When it’s worth 6.8 cents – that’s when.

The metal nickels are made of currently (copper and nickel) has, over the course of the past year or so, often surpassed the actual face value of the $.05 piece. One investor has jumped on this incredible oddity – spending $1 million of his own money to purchase 20 million nickels. You read that right – 20 million. That’s a lot of nickel rolls (500,000 rolls in case you were wondering).

Now you may be asking who would do that.

Kyle Bass, investor and hedge fund manager, that’s who. Never heard of him? He’s an incredibly wealthy man Photobucketwho’s built that wealth banking on the failures of others. He made a killing in the subprime industry collapse with his own hedge fund, Hayman Capital, and correctly predicted the near collapse of several European nations. He’s not a god, just a regular Joe with an ability to see the incomprehensible.

His latest fascination is with nickels – lots of them. He predicts that the U.S. government will change the metal content of nickels within the next year or so, which means buying the existing nickels could be a windfall just waiting to happen. Because when the use value (the metal value) exceeds the exchange value (what a nickel will buy), it becomes a commodity product and the U.S. Mint begins the process of taking as many coins out of circulation as possible.

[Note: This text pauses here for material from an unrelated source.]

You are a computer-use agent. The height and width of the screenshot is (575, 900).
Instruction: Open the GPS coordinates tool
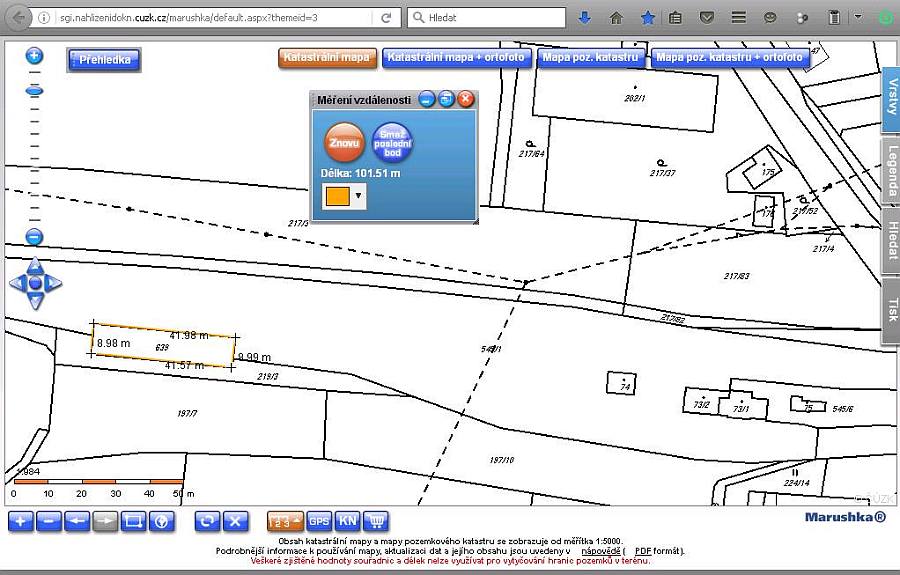click(x=319, y=521)
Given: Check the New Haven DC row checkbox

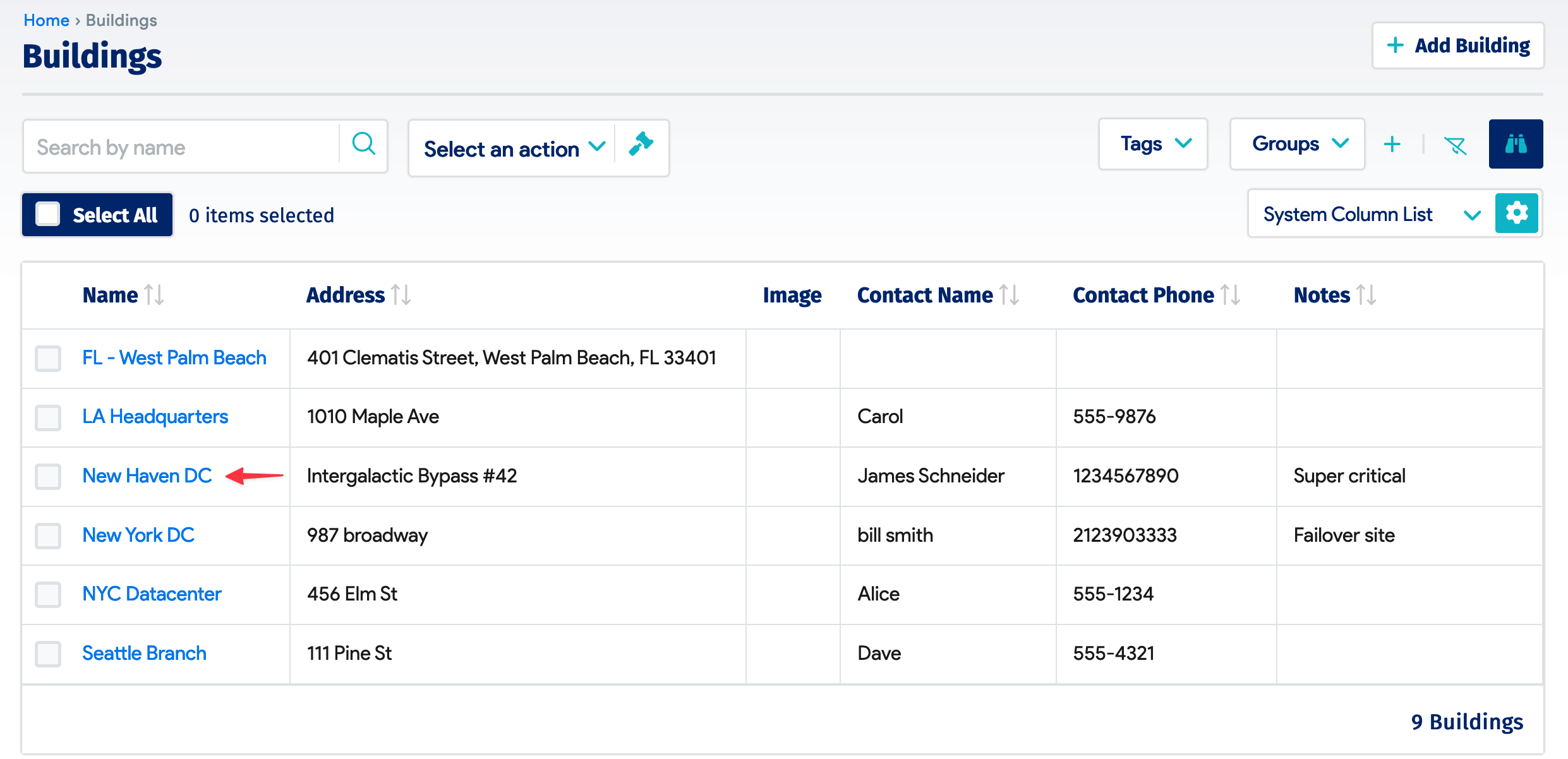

But there’s a catch. In 2007, the Mint passed a rule making the melting of U.S. coins illegal. This prescient step from a government agency was well thought out and actually logical. They saw the intrinsic value of nickels and pennies increasing, making them attractive to speculators like Bass. The Mint sought to avoid a run on U.S. small change preventing those same speculators from pilfering the coffers and selling them for profitable scrap metal. This includes selling nickels in substantial quantities overseas to foreign investors.

The bad news currently for speculators like Bass is that the metal value of nickels today is $.048 – less than the face value of a 1946-2012 minted nickel. But as often happens in metal markets, what goes down eventually goes back up. Time will definitely tell if Bass has made a wise calculation.